Man those eyes were going crazy at pike island today.we brought home 40 eyes,threw back a bunch. every one on that pier had fish on! what a nice day too,even got tanned.not big fish,but good for a good fish fry.met up with ogf member HATCHETMAN. HE WAS A DOING HIS THING DOWN THERE.had to be some members there,i was in my wheelchair.


----------



## BuckeyeFishinNut (Feb 8, 2005)

I did decent yesterday morning and the morning before. Both days when the sun got high around noon the bite died significantly. Wish I could of got out for some evening fishing. They are definitely hitting now. I am leaving for Vegas Saturday, hopefully the fish are still hitting well when I get back at the end of next week.

Jake


----------



## BuckeyeFishinNut (Feb 8, 2005)

Hit Pike last night.
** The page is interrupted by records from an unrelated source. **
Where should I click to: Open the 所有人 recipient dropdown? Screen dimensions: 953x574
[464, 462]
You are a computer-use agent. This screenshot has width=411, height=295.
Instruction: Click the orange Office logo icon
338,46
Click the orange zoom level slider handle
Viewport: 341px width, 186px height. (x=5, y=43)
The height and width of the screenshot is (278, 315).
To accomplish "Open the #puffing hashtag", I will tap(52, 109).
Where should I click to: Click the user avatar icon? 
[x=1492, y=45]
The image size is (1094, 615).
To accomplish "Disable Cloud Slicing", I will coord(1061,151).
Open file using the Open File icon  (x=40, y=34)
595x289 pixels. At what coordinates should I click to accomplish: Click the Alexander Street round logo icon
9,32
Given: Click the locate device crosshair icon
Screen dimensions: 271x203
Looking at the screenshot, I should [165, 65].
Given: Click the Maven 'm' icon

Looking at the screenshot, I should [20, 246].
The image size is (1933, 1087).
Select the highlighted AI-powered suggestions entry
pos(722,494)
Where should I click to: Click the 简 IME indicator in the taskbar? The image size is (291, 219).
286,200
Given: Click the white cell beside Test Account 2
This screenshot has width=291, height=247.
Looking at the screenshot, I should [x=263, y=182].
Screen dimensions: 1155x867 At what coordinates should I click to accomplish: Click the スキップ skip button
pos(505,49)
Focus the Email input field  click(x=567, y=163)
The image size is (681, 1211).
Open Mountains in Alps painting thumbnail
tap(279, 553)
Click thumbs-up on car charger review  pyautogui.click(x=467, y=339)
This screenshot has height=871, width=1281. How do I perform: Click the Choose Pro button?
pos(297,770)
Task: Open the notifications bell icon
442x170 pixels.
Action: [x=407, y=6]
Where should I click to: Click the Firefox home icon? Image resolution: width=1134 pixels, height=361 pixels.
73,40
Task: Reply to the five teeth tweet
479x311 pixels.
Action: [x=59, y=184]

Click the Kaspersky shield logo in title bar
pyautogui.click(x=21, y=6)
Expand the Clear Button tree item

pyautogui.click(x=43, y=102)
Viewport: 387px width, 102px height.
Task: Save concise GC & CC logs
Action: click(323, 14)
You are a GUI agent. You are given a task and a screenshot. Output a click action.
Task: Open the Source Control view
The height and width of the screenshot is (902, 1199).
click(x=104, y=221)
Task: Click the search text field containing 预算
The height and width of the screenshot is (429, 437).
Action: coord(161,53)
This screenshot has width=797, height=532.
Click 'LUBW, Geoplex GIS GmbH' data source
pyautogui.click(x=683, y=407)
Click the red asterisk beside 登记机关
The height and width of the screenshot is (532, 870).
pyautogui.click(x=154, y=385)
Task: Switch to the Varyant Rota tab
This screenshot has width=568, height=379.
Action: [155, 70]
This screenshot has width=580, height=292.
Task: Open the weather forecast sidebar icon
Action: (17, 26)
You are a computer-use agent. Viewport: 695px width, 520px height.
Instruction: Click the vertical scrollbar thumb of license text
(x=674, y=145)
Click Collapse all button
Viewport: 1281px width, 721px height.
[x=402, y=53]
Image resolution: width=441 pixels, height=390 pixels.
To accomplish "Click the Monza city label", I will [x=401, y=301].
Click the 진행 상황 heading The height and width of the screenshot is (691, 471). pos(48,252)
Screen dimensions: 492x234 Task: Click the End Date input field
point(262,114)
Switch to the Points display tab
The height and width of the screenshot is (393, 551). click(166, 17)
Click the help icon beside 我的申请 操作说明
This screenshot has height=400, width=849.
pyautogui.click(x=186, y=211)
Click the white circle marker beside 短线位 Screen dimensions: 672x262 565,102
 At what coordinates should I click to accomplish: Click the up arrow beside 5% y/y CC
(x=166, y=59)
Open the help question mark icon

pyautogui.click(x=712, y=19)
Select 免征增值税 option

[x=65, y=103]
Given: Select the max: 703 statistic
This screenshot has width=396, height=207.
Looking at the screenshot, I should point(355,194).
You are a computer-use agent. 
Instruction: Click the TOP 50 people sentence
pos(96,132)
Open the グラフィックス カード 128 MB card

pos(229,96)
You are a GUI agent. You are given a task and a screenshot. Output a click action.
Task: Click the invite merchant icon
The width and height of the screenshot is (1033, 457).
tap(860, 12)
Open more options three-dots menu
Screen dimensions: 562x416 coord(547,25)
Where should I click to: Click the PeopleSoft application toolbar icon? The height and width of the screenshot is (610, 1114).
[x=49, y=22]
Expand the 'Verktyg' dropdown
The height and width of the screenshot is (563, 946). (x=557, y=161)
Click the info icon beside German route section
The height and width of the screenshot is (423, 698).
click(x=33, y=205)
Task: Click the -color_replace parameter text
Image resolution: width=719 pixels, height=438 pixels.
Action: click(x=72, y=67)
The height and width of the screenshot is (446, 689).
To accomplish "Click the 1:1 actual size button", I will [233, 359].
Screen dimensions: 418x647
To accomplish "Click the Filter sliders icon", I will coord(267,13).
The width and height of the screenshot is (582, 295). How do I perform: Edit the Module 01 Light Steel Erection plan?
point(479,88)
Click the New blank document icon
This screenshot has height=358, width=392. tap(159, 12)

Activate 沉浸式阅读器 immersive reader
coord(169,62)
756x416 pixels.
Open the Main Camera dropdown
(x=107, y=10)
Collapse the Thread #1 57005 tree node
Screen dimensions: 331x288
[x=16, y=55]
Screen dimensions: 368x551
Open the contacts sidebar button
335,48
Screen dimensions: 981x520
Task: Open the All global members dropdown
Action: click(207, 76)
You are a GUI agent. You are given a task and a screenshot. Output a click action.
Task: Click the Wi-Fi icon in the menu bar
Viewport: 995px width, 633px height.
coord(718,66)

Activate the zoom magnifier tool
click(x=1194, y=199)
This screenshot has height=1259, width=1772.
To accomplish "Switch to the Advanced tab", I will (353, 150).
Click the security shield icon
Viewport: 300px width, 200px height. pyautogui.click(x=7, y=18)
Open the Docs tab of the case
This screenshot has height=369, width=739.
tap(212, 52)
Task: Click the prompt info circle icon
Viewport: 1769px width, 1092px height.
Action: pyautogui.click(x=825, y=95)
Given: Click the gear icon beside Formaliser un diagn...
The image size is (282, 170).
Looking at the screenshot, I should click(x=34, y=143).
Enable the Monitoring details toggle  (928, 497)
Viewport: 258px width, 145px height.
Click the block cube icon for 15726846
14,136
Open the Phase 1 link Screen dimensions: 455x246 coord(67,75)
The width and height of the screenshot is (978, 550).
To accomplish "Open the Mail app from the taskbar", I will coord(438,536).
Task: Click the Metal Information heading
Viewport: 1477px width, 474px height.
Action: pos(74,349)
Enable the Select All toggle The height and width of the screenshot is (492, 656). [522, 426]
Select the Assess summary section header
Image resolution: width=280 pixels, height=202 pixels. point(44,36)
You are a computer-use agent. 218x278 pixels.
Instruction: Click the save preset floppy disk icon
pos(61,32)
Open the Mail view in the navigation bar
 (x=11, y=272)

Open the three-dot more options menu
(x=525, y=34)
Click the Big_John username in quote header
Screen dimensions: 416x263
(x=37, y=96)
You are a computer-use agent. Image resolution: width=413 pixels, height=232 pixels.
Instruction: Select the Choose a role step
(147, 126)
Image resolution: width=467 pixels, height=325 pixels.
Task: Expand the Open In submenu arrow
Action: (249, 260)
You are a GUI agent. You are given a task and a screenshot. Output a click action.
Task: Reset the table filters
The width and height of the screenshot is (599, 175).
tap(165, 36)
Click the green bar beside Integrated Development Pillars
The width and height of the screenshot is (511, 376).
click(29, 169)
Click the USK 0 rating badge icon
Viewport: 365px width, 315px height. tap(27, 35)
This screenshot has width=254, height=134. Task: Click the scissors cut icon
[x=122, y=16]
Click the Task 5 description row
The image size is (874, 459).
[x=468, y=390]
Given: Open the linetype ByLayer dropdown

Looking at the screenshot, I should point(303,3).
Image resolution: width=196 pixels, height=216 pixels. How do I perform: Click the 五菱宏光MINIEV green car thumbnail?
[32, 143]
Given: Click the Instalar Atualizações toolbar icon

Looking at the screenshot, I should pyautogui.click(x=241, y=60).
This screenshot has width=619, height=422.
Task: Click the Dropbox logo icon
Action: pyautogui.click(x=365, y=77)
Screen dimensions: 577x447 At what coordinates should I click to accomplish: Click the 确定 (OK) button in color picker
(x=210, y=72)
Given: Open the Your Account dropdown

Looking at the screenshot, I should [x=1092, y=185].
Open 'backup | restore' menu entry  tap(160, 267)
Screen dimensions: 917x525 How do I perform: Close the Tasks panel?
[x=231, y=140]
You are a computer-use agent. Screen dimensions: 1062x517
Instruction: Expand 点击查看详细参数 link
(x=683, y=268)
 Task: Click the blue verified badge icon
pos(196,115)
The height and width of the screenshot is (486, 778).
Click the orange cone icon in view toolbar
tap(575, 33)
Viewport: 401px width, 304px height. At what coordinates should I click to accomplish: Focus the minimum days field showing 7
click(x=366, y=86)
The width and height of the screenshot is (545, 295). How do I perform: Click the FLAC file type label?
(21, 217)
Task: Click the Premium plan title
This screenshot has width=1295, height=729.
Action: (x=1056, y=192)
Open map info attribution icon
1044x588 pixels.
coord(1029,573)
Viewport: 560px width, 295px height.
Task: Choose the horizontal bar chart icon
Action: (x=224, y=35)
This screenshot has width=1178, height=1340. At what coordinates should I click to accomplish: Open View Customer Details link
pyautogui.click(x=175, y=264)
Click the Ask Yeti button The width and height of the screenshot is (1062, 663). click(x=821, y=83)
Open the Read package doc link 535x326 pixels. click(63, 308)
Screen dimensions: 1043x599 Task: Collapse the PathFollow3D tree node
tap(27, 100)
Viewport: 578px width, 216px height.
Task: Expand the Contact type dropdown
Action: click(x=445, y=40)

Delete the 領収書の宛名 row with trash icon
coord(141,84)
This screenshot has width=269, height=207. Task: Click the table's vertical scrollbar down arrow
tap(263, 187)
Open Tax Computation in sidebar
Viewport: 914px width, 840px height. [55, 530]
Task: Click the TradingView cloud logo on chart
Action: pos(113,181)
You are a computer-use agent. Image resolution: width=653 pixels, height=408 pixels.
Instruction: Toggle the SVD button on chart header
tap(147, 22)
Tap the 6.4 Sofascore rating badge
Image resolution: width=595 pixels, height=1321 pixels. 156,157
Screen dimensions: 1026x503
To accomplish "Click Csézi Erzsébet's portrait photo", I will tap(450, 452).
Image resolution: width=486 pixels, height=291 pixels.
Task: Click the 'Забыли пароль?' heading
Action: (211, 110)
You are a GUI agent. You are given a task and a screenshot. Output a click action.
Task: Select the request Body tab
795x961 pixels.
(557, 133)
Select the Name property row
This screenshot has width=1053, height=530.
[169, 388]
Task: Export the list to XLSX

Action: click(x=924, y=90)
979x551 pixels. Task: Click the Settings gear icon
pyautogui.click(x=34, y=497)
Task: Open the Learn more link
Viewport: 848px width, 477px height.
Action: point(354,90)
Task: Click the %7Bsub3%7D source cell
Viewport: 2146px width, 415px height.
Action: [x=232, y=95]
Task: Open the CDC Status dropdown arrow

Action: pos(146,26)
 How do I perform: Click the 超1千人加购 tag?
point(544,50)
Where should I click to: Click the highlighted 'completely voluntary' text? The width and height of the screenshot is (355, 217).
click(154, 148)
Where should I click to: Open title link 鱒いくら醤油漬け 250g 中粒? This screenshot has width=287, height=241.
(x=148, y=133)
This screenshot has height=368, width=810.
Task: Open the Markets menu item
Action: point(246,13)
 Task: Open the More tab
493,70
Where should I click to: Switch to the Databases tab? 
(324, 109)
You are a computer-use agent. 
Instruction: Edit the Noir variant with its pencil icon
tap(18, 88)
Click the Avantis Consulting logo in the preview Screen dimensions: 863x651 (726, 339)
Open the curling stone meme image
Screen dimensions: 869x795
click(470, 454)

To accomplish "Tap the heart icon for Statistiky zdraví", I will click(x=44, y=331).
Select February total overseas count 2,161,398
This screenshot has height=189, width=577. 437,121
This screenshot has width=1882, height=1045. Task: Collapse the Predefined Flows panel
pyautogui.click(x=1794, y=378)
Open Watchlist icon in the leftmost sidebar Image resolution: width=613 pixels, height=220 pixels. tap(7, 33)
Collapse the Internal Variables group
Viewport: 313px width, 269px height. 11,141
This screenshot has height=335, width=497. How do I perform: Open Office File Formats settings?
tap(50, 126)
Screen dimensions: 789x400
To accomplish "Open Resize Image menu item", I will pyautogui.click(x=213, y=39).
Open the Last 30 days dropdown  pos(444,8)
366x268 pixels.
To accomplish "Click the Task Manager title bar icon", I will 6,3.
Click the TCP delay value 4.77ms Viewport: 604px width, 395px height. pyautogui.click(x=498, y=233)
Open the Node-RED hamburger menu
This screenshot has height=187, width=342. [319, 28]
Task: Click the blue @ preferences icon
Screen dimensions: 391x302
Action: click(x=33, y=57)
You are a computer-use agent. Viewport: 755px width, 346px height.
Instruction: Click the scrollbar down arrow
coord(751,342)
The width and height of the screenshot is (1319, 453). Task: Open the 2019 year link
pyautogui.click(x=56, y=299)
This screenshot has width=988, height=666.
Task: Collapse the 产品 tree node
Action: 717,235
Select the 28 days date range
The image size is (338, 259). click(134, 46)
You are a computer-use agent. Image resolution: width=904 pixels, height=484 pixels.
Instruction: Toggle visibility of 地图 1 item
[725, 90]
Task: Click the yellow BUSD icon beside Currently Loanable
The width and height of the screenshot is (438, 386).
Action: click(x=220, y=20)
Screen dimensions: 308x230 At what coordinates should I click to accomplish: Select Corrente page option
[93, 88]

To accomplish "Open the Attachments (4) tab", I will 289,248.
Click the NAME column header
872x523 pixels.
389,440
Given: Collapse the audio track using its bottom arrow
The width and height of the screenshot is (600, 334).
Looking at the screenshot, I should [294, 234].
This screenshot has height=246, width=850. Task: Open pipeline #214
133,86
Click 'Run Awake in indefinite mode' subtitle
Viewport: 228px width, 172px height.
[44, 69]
Wind was a pain in the butt. I fished from about 6:30pm-8pm. I ended up with 16 total; 13 sauger, 2 walleye, and a white bass. I only caught 2 of any size most were dinks, action was solid though. All fish caught on a jig amd 3" grub. Goin to Vegas for a week starting tomorrow so wont be out for a while. Hope the action keeps up for ya guys.

Jake


----------



## Loomis (May 20, 2006)

Brought home 40? What are the regulations on the river? I am not flaming you, I honestly don't know... I know it is 5 from the lakes I fish, but it would be good for me to know for future reference


----------



## goodday (Dec 24, 2004)

Loomis,

From the Ohio side of Pike island, it is 10 single or in the aggregate (Walleye, sauger, or saugeye) per man.


----------



## husky hooker (Apr 6, 2004)

there were 4 of us,we nailed at least 60 to eighty fish all day most throw backs. everyone down there got plenty of fish. your allowed 10 sauger. saugeye or walleye by group just 10. inland lakes your allowed 6 and lake erie 6 . on the spring run up there only 4


----------



## twistertail (Apr 10, 2004)

WOW sounds like a great day! When is the fish fry?


----------



## husky hooker (Apr 6, 2004)

i ll tell you what,i think we ought to have another get togeather down around our area like the last one at cripple creek.i ll try to get one going after april so everyone can stock up on spring fish


----------